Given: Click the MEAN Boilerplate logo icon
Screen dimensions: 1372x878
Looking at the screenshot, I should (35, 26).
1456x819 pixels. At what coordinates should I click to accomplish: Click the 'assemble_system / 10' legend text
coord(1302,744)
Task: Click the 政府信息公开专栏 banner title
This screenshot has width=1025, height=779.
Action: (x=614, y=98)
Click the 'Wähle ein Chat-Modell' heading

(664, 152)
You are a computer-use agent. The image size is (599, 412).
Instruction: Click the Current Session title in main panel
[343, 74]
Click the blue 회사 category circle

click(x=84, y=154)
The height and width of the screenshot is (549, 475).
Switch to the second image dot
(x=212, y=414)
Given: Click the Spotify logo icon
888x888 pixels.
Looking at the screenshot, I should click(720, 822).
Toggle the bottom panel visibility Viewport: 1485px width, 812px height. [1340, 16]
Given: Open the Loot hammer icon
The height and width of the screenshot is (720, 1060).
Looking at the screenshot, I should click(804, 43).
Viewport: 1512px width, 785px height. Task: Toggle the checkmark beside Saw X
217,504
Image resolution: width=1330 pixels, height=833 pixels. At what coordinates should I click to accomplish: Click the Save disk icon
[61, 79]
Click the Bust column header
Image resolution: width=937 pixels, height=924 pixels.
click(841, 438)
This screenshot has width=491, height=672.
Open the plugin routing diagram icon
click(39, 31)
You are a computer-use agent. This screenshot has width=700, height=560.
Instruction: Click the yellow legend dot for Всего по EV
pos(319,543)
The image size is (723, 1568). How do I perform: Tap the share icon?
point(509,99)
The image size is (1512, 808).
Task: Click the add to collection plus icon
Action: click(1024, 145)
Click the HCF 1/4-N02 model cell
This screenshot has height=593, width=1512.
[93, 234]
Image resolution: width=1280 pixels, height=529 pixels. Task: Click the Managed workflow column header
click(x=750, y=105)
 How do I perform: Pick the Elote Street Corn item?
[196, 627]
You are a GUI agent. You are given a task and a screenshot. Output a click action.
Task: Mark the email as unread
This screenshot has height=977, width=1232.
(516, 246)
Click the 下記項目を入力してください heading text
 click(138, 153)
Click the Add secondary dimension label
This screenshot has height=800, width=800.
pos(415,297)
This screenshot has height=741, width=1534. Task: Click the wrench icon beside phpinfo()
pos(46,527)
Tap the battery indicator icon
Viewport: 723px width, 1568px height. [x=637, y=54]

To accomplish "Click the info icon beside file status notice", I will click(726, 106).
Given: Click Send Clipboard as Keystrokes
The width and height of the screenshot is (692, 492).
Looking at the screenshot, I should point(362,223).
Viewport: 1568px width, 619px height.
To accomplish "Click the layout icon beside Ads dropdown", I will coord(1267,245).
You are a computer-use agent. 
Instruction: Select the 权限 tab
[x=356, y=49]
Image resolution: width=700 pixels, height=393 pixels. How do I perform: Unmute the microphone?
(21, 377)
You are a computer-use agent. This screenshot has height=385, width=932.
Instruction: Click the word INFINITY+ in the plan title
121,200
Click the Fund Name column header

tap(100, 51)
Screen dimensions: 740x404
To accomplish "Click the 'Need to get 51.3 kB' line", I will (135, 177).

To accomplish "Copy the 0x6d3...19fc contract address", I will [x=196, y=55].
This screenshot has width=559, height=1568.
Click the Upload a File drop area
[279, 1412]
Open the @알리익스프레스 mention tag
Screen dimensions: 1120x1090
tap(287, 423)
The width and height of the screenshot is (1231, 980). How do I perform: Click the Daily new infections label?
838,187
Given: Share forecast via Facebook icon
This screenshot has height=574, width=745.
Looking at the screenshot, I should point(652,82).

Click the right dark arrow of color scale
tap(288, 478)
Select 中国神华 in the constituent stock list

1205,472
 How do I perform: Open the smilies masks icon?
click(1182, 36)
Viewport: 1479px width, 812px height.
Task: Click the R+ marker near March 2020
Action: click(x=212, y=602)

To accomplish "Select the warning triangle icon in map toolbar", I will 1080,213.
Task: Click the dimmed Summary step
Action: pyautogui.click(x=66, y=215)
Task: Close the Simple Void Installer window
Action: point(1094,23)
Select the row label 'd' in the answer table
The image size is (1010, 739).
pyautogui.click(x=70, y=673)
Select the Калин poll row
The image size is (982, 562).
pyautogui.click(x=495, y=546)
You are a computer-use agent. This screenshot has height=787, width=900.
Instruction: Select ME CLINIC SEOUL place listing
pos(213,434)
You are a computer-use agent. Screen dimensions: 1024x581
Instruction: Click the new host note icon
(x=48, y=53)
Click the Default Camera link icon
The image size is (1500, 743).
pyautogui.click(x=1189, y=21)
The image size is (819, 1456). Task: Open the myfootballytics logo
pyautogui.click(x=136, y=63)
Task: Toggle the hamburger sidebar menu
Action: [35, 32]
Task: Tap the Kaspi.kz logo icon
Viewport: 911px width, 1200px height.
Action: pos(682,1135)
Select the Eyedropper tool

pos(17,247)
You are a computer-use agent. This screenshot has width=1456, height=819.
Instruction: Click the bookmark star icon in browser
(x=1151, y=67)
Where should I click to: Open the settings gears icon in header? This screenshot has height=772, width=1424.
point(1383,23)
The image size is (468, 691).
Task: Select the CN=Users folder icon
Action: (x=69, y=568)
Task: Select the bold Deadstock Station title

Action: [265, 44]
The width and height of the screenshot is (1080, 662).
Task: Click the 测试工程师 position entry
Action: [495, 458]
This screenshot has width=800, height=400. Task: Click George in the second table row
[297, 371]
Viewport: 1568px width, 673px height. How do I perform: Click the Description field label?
----------
Return the material exactly as it stands above, but only from its first line to the line containing "Task: Click the 政府信息公开专栏 banner title", both ends included.

- **Solution for this exercise**
Given: Click the MEAN Boilerplate logo icon
Screen dimensions: 1372x878
Looking at the screenshot, I should (35, 26).
1456x819 pixels. At what coordinates should I click to accomplish: Click the 'assemble_system / 10' legend text
coord(1302,744)
Task: Click the 政府信息公开专栏 banner title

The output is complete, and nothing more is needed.